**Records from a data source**

◆ ◆ ◆ ◆

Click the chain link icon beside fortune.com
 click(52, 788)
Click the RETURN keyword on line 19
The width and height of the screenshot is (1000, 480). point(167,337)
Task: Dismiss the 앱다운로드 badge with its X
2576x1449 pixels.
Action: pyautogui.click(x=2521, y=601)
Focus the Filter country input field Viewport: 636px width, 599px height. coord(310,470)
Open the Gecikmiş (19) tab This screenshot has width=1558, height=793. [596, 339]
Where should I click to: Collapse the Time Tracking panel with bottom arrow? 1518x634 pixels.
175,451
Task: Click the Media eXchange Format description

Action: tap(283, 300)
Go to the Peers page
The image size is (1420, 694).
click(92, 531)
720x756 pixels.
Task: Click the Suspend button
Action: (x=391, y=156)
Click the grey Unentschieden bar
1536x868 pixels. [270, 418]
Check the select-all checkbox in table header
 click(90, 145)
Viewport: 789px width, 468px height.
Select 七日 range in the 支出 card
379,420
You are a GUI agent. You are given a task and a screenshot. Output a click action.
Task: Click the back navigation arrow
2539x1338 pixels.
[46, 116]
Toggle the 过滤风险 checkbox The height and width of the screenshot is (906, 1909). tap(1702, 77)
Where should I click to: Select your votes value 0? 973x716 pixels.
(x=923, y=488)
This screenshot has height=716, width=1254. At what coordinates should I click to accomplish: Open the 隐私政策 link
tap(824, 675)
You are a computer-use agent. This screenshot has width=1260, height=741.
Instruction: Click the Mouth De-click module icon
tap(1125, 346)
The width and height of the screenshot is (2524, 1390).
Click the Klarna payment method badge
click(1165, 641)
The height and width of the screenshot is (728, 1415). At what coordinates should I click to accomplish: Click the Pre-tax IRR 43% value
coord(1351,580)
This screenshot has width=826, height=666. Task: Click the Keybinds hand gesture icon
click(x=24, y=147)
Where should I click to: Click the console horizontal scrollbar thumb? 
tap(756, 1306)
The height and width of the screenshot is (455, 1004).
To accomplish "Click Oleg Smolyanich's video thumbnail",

◆ ◆ ◆ ◆

**WHAT IS REQUIRED**
Write out all of the rows above again, substituting "check box" for every "checkbox" and leaving everything else unchanged.

**RESPONSE TO THIS EXERCISE**
Click the chain link icon beside fortune.com
 click(52, 788)
Click the RETURN keyword on line 19
The width and height of the screenshot is (1000, 480). point(167,337)
Task: Dismiss the 앱다운로드 badge with its X
2576x1449 pixels.
Action: pyautogui.click(x=2521, y=601)
Focus the Filter country input field Viewport: 636px width, 599px height. coord(310,470)
Open the Gecikmiş (19) tab This screenshot has width=1558, height=793. [596, 339]
Where should I click to: Collapse the Time Tracking panel with bottom arrow? 1518x634 pixels.
175,451
Task: Click the Media eXchange Format description

Action: tap(283, 300)
Go to the Peers page
The image size is (1420, 694).
click(92, 531)
720x756 pixels.
Task: Click the Suspend button
Action: (x=391, y=156)
Click the grey Unentschieden bar
1536x868 pixels. [270, 418]
Check the select-all check box in table header
 click(90, 145)
Viewport: 789px width, 468px height.
Select 七日 range in the 支出 card
379,420
You are a GUI agent. You are given a task and a screenshot. Output a click action.
Task: Click the back navigation arrow
2539x1338 pixels.
[46, 116]
Toggle the 过滤风险 check box The height and width of the screenshot is (906, 1909). tap(1702, 77)
Where should I click to: Select your votes value 0? 973x716 pixels.
(x=923, y=488)
This screenshot has height=716, width=1254. At what coordinates should I click to accomplish: Open the 隐私政策 link
tap(824, 675)
You are a computer-use agent. This screenshot has width=1260, height=741.
Instruction: Click the Mouth De-click module icon
tap(1125, 346)
The width and height of the screenshot is (2524, 1390).
Click the Klarna payment method badge
click(1165, 641)
The height and width of the screenshot is (728, 1415). At what coordinates should I click to accomplish: Click the Pre-tax IRR 43% value
coord(1351,580)
This screenshot has width=826, height=666. Task: Click the Keybinds hand gesture icon
click(x=24, y=147)
Where should I click to: Click the console horizontal scrollbar thumb? 
tap(756, 1306)
The height and width of the screenshot is (455, 1004).
To accomplish "Click Oleg Smolyanich's video thumbnail",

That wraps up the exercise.